* _Instructions to follow_: Repeat the records below verbatim and include no pictures.

##### Recorded information #####

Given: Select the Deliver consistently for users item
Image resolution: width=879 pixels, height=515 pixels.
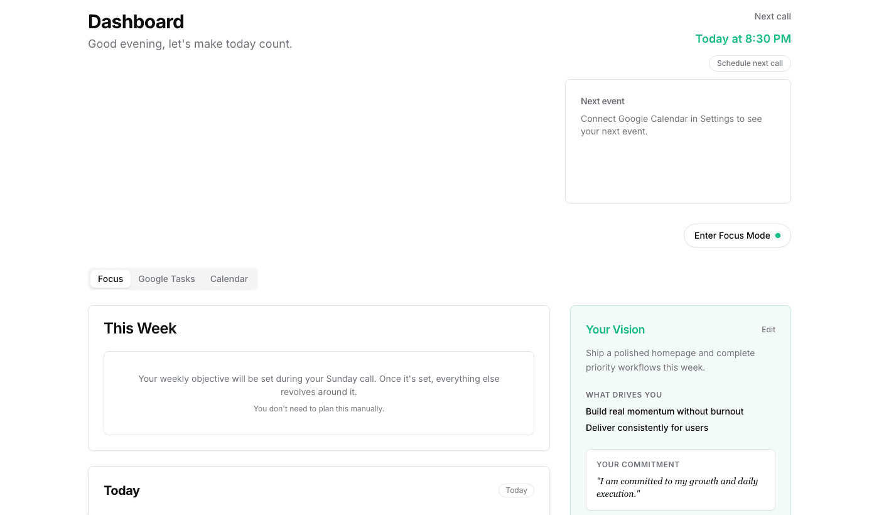Looking at the screenshot, I should [647, 428].
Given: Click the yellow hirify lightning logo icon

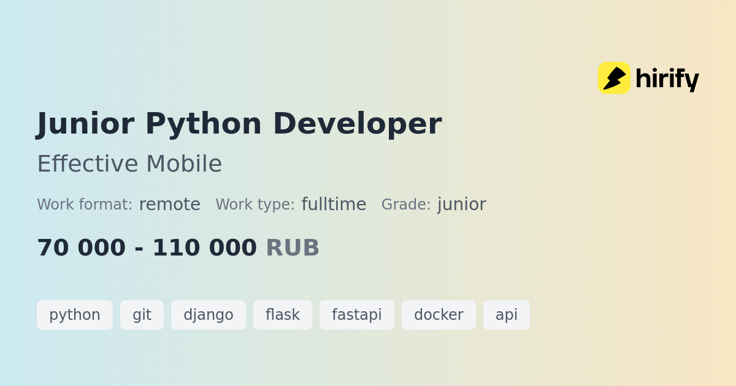Looking at the screenshot, I should 614,78.
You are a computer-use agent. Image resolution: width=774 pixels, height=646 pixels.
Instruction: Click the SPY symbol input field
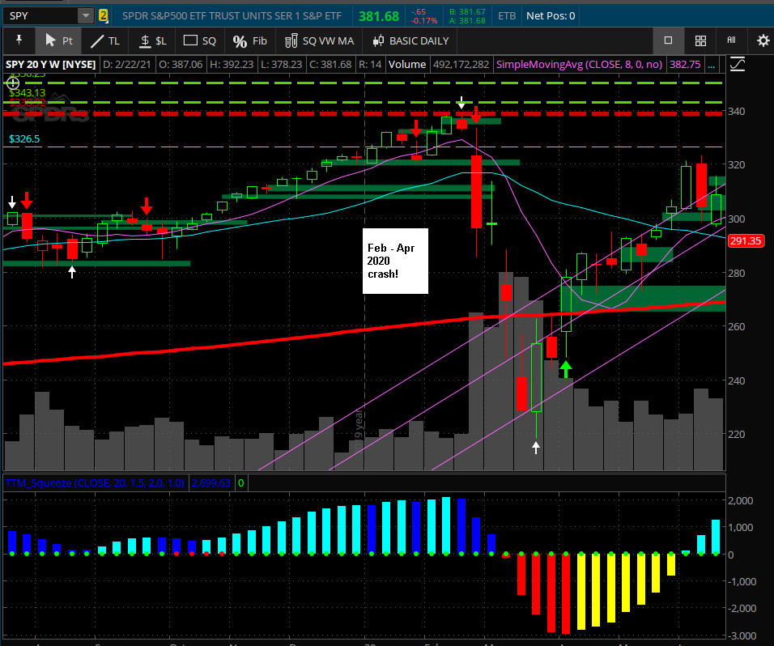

#####

* _Answer box_:
Given: Select the Deliver consistently for users item
Image resolution: width=879 pixels, height=515 pixels.
Looking at the screenshot, I should [647, 428].
Given: Click the yellow hirify lightning logo icon

Looking at the screenshot, I should 614,78.
You are a computer-use agent. Image resolution: width=774 pixels, height=646 pixels.
Instruction: Click the SPY symbol input field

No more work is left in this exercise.